I know how much it hurts to always be trying to please your parent. I finally had to get to the place where I realized that my parents did the best they could do with what they knew. I did some checking on how my mom was raised and once I heard from some of her brothers and sisters, I found that she had been treated the same way from her mother. Then I realized that what she was saying and doing was about her not me. It is a hard and long process to get to the point that it doesn't hurt anymore. I changed how I reacted to her words. Then I was able to bring a different behavior into our relationship. Before she passed we were starting having a pretty good relationship. Big hugs and prayers.

posted December 11, 2022
A MyDepressionTeam Member

Hi Love and Welcome!
We can't expect to please other people, we can only strive to please ourselves. I used to feel much the same way that I was not pretty enough or good enough or whatever enough. Then, I took up running when I was 30 yrs. old. When I ran my first 5 K race, I placed 1st in my age division. Both my parents and ever encouraging husband were there. My father was out on the course so he could cheer me in. "There goes my girl!" When I received a trophy, we drove to my parents house to show them. My mother said, "Oh, I didn't think you were that good, " in a disdainful voice! My father was much more positive, but besides that, I was proud of myself as I had no idea I would run as fast and as easily as I did. I began to think of everything as I triumph for the most part. Sometimes others would try to knock me down with nasty comments and sometimes that worked on their part. Now I take things much more in stride. Running did this for me most of the time with rare exceptions.

posted February 28, 2018
A MyDepressionTeam Member

Sometimes you can never be good enough but it's more about them not you, personal experience. What is something that your proud you can do?

posted February 23, 2018
A MyDepressionTeam Member

My dad asked me once how long are you going to blame me for your problems I said I'm going to blame you for the problems you caused and I'm going to take responsibility for the problems I've caused myself.

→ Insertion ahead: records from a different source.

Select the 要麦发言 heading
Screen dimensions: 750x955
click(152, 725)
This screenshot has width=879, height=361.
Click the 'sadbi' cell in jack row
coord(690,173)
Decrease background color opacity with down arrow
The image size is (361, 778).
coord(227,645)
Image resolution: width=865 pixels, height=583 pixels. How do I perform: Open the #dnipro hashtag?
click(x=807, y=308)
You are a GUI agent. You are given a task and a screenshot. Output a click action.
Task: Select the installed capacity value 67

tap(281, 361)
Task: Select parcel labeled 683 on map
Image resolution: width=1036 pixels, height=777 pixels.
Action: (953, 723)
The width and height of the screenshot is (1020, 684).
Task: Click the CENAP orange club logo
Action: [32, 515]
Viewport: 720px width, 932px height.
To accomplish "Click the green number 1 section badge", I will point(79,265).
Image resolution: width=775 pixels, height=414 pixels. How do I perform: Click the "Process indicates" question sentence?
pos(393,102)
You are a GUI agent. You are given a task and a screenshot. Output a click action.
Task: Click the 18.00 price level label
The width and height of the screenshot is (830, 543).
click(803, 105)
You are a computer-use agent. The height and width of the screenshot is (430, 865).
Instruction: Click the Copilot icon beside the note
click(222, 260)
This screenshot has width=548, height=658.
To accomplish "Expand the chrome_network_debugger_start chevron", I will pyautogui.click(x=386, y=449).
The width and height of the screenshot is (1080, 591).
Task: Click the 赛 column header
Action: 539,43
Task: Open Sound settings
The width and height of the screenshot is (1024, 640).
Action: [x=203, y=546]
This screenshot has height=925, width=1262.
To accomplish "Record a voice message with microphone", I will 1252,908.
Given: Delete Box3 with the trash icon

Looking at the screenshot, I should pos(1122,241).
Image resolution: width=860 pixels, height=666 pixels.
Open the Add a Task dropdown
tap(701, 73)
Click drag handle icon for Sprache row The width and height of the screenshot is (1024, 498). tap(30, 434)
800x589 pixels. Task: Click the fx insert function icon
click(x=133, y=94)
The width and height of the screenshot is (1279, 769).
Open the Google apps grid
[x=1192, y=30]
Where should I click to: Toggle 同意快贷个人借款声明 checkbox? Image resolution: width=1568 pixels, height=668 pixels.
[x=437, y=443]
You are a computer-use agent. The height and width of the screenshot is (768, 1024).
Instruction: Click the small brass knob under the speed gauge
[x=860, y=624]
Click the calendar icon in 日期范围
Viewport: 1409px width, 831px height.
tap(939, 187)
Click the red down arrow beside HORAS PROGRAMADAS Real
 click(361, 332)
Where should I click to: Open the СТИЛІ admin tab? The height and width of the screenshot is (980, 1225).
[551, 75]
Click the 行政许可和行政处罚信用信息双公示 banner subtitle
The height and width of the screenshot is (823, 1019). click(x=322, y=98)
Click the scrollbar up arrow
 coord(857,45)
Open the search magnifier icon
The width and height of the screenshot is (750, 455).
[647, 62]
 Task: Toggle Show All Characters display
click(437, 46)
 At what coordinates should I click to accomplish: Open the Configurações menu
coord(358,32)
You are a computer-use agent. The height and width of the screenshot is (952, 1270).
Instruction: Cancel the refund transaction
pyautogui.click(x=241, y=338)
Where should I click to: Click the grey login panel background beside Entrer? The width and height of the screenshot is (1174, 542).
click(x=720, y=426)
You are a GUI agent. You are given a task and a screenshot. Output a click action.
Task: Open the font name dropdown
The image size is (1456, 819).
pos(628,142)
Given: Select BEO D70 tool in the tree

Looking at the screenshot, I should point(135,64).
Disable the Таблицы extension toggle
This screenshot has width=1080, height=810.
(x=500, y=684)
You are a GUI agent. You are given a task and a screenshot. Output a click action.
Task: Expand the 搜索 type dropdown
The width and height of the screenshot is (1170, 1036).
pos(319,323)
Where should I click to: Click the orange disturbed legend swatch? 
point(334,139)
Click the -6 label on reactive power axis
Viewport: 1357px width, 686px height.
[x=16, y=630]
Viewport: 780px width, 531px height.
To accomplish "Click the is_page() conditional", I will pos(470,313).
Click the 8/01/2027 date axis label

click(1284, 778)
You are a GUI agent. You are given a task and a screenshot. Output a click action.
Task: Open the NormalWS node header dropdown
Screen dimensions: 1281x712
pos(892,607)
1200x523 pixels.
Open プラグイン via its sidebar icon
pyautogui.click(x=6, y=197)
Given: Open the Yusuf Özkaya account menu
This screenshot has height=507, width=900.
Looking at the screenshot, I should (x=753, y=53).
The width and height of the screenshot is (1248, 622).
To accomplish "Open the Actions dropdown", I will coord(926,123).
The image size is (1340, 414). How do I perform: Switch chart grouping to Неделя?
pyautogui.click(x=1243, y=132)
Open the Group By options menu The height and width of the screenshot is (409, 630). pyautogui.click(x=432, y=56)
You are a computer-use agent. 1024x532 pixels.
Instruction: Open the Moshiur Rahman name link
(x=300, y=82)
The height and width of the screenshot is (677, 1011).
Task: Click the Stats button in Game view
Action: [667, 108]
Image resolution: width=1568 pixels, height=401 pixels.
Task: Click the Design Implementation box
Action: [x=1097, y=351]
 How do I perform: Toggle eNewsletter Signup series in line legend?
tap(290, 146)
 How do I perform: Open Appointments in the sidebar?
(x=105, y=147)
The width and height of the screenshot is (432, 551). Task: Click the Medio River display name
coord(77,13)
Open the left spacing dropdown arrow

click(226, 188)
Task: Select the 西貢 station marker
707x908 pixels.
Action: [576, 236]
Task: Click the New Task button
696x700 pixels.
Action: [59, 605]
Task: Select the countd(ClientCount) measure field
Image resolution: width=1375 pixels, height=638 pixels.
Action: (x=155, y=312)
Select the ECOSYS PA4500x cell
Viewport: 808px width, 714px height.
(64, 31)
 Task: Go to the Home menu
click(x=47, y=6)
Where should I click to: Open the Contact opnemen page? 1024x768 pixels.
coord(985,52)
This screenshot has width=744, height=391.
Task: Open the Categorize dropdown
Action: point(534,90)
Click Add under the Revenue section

When he was dying I said Dad children disappoint their parents but parents disappoint their children too.

posted August 14, 2023
A MyDepressionTeam Member

There is a lot on the internet and even a book by Panache Desai, "You are Enough". This has been my mantra for awhile. I will brainwash myself until I believe it. It helps me meet challenges and interact with difficult people. I don't need to get into issues with my parents. It's more of a spiritual issue, building my spirit. You can't change your parents. If your mom makes a disparaging remark, just tell her your sorry that she feels that way. If you can get to a place of acceptance that these dynamics are just what they are, and not take them personally, you will be on your way!